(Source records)
::::::::
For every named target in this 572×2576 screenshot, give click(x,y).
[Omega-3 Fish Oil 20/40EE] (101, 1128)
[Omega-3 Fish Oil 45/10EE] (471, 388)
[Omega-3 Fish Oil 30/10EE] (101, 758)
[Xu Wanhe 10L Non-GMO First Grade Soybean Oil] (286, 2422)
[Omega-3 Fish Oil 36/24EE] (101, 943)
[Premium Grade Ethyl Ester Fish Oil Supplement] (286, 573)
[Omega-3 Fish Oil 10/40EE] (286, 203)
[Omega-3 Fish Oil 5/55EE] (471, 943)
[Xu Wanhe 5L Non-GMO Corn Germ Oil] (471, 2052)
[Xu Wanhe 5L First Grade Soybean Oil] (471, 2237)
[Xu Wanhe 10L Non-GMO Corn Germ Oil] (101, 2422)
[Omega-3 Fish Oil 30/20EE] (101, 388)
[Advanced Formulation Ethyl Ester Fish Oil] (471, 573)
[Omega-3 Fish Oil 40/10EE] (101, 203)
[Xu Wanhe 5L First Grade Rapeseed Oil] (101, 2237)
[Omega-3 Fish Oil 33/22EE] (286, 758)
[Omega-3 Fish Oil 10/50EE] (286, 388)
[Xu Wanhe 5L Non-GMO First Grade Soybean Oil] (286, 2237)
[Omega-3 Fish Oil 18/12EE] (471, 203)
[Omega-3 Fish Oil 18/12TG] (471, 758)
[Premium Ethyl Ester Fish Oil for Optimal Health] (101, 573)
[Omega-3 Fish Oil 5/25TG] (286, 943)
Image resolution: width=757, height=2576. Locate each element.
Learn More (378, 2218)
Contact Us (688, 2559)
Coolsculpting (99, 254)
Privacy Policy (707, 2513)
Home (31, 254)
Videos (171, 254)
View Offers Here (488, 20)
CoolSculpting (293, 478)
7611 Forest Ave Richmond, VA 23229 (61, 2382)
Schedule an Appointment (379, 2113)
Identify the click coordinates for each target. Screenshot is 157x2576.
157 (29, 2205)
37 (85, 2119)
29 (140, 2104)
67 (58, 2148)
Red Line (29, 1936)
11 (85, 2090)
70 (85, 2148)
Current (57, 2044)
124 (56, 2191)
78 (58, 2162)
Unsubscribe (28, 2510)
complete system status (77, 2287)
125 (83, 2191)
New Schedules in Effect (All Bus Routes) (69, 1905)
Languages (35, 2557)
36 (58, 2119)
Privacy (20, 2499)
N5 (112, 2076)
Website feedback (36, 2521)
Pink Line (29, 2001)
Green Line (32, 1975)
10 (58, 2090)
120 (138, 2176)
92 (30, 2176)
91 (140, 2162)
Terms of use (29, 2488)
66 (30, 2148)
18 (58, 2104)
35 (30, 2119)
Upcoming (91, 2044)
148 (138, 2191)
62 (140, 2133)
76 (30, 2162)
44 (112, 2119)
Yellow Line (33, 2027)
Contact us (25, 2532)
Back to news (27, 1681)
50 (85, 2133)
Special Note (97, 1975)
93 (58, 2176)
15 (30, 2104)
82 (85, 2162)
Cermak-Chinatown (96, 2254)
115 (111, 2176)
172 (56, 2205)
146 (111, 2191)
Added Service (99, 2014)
::::::::
## INSTRUCTIONS FOR THE TASK
Please return every line of the records that contains the word "Ester".

## RESPONSE TO THE TASK
[Premium Grade Ethyl Ester Fish Oil Supplement] (286, 573)
[Advanced Formulation Ethyl Ester Fish Oil] (471, 573)
[Premium Ethyl Ester Fish Oil for Optimal Health] (101, 573)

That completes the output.